Trenel Cuvée Rochebonne Beaujolais 2011, $16. This silky, beautifully balanced cuvée from chalk and clay soils is reminiscent of pinot noir, gamay’s neighbor in the region, and tastes as if it knew it had a nice night out ahead and dressed up appropriately. Once the bottle has been open a while, red fruit descends toward black cherry, and then tends toward deeper, lower-down flavors of roasted nightshade vegetables and licorice. Fresh and cordial, at a perfect 12.5 percent alcohol, with the faintest hint of rusticity (perhaps due to a hands-off vinification with no fining or filtering).
Domaine du Crêt de Bine Beaujolais 2011, $16. Another Beaujolais producer committed to minimal intervention, the Subrin family farms organically and employs biodynamic principles, strictly limiting yields from their average 40-year-old vines, which grow in granite soils in southern Beaujolais. The grapes ferment with yeasts native to the grapes and the vineyard: a rarity in Beaujolais, and a choice that imparts a freshness and suppleness that cultured yeasts cannot provide. After semi-carbonic maceration and maturation, only a scant 15 mg/liter of sulfur is added, and just at bottling.

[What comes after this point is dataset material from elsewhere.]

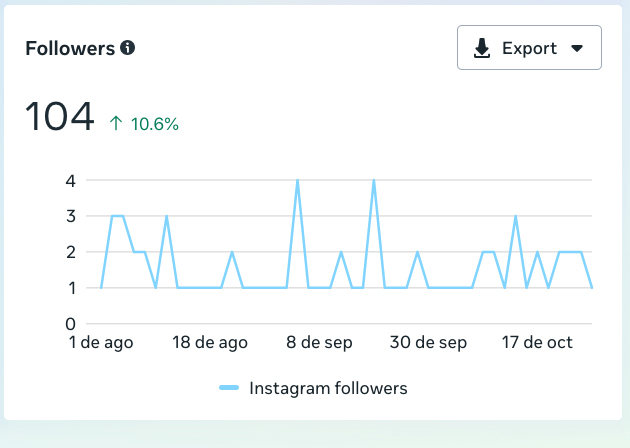Click the 104 total followers count

[60, 117]
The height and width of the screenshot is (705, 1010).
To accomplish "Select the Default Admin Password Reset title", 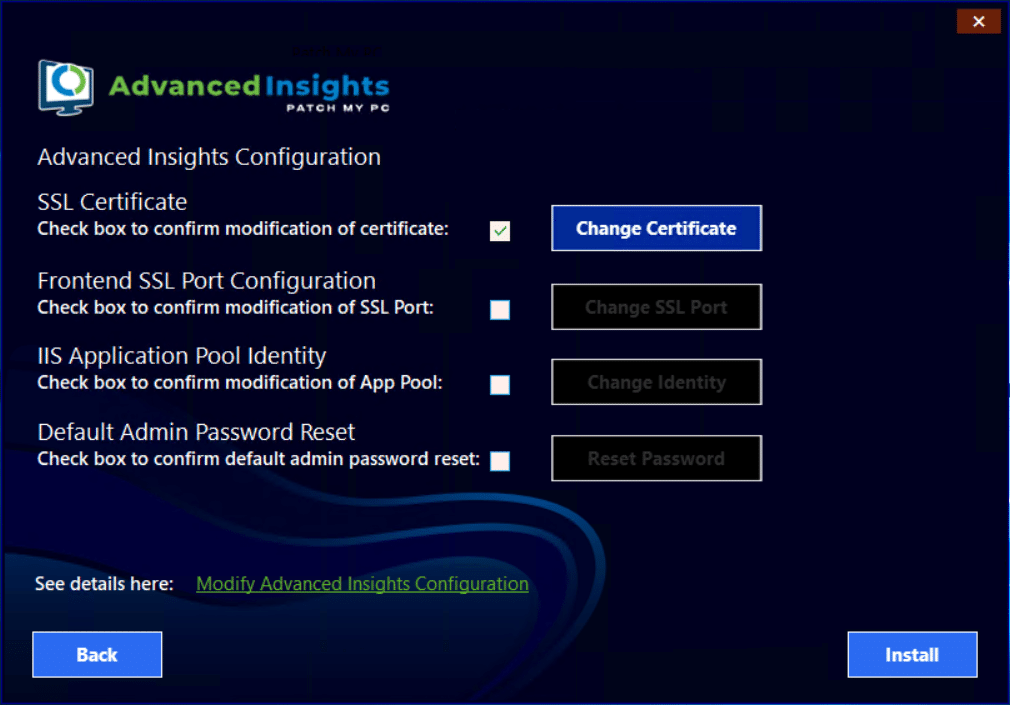I will (196, 432).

And so, an amazing level of complexity. Two textures seem to be playing simultaneously, one on top of the other: that granitic grip underlying, a smoother, glassier layer above. The textbook refreshing acidity of gamay comes only at the end, a coda to the pure, shimmering cranberry and blackberry fruit.
Domaine Lattard Gamay 2012, $15. Drink this to know what gamay does when it’s slightly farther south and east of Beaujolais, in the warmer Rhône Valley. Luc and Denis Lattard farm organically, and add no sulfur to the wine, bequeathing a direct transmission from the soil.

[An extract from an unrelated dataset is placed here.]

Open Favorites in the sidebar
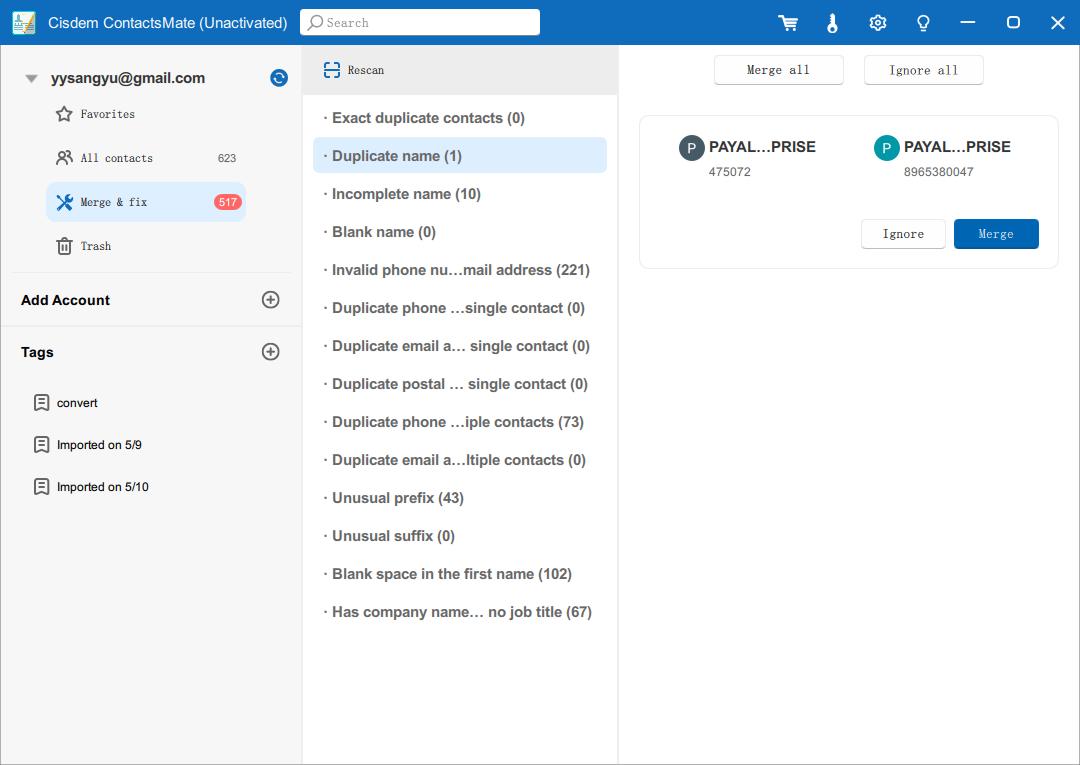Screen dimensions: 1080x765 107,114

Though it is vinified under full carbonic maceration, its intrinsically rustic homeland makes it much more than just-fruity. If you tend to like gamier, meatier, deeper reds but are intrigued enough to give gamay a shot, start here.

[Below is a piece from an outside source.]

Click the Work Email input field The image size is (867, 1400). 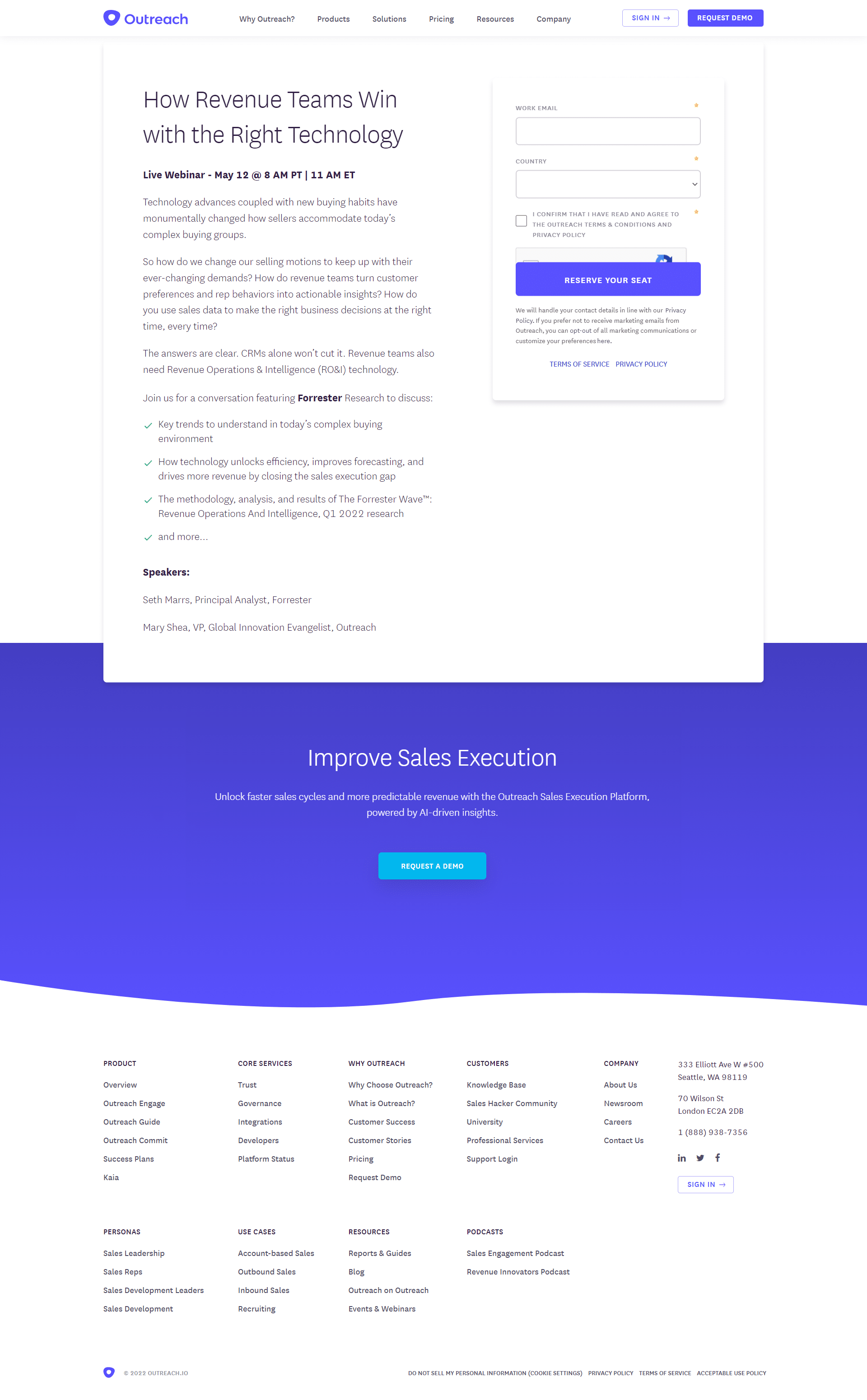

At first, the intense acidity sends an electronic shiver through one’s mouth, buoying cherry and raspberry tones. But midway, the wine goes deeper, getting brothy and even tongue-y on the finish. That hint of mammal is what sets the wine apart, melding the freshness of gamay with the forested muck of the more earthbound Rhône terroir.
Jean-Paul Dubost Beaujolais Villages 2013, $18. Another very small-production estate, Dubost farms in the crus of Brouilly, Moulin à Vent, Morgon and Regnié, which all contribute to this cuvée. Once again, the treatment is soft: indigenous yeasts for fermentation in concrete, no fining or filtering, aging in large neutral casks after 25 mg/L of sulfur added only at bottling; many of the plots are biodynamically farmed and the others are heading in that direction.
If you didn’t know this wine were gamay, you might guess syrah. It’s that herbal and reminiscent of smoked meat. The purple and black fruit flavors are plush, heading toward stewed instead of fresh. Bark and leaf elements make their way in. Play through the other gamays on this list as summer fades into fall, but once the thermometer dips under 50 or so for good, this elegant, structured gamay will warm your heart.